◆ PAGE ◆

The People Of The Wind, XV-XVI.
Some spy fiction - and presumably also spy life - features endless betrayals. There is some of this in The People Of The Wind. Philippe Rochefort does not kiss the sleeping Tabitha Falkayn before he creeps away. I misremembered him as thinking that it would make him feel like Judas but all that he does think is that it might wake her up. But he does invoke Joan of Arc and all saints. (He is a Jerusalem Catholic.)
Arinnian reflects on multiple betrayals:
"Terra-Ythri. Ythri-Avalon. Tabitha-Rochefort. Eyath-Draun, no, Draun-Eyath...Vodan-whatsername, that horrible creature in Centauri, yes, Quenna...Eyath-anybody, because right now she was anybody's..." (XVI, p. 613)
Then, when Arinnian and Tabitha/Hrill hear his stolen flitter take off:
"'Phil!' she shouted. Ah, thought Arinnian. Indeed. The next betrayal." (p. 618)

◆ REQUESTS ◆
**A)** Decide whether each statement agrees with the commentary on The People Of The Wind, answering yes or no and quoting the deciding words: (i) Rochefort kisses the sleeping Tabitha before he leaves; (ii) Rochefort is a Jerusalem Catholic; (iii) Rochefort thinks a kiss would make him feel like Judas.
**B)** Reproduce the part of the commentary on The People Of The Wind starting at "Arinnian reflects on" and ending at "(XVI, p. 613)".

◆ SUPPLIED MATERIAL ◆
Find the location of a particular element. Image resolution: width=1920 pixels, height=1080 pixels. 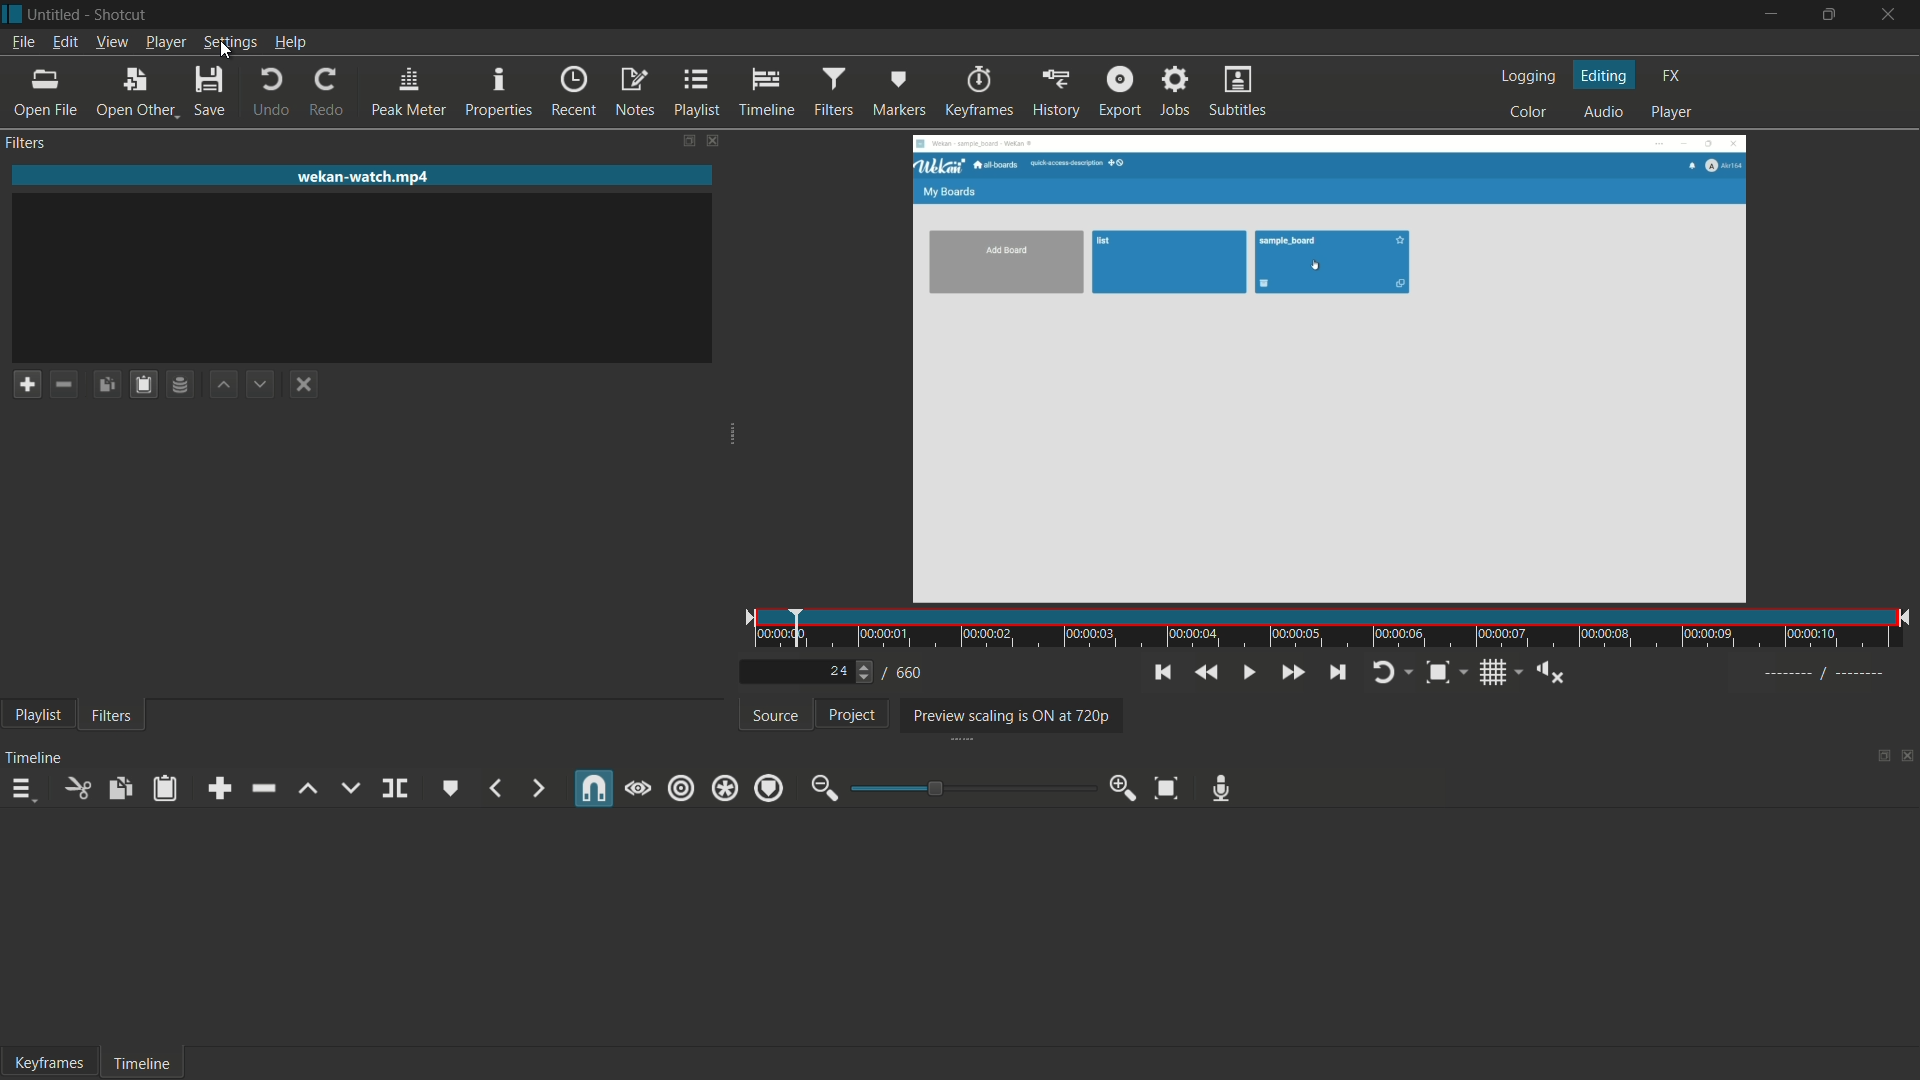

ripple delete is located at coordinates (266, 788).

◆ EXERCISE RESPONSES ◆
**A)**
(i) No: "Philippe Rochefort does not kiss the sleeping Tabitha Falkayn before he creeps away."
(ii) Yes: "He is a Jerusalem Catholic."
(iii) No: "all that he does think is that it might wake her up."

**B)**
Arinnian reflects on multiple betrayals:
"Terra-Ythri. Ythri-Avalon. Tabitha-Rochefort. Eyath-Draun, no, Draun-Eyath...Vodan-whatsername, that horrible creature in Centauri, yes, Quenna...Eyath-anybody, because right now she was anybody's..." (XVI, p. 613)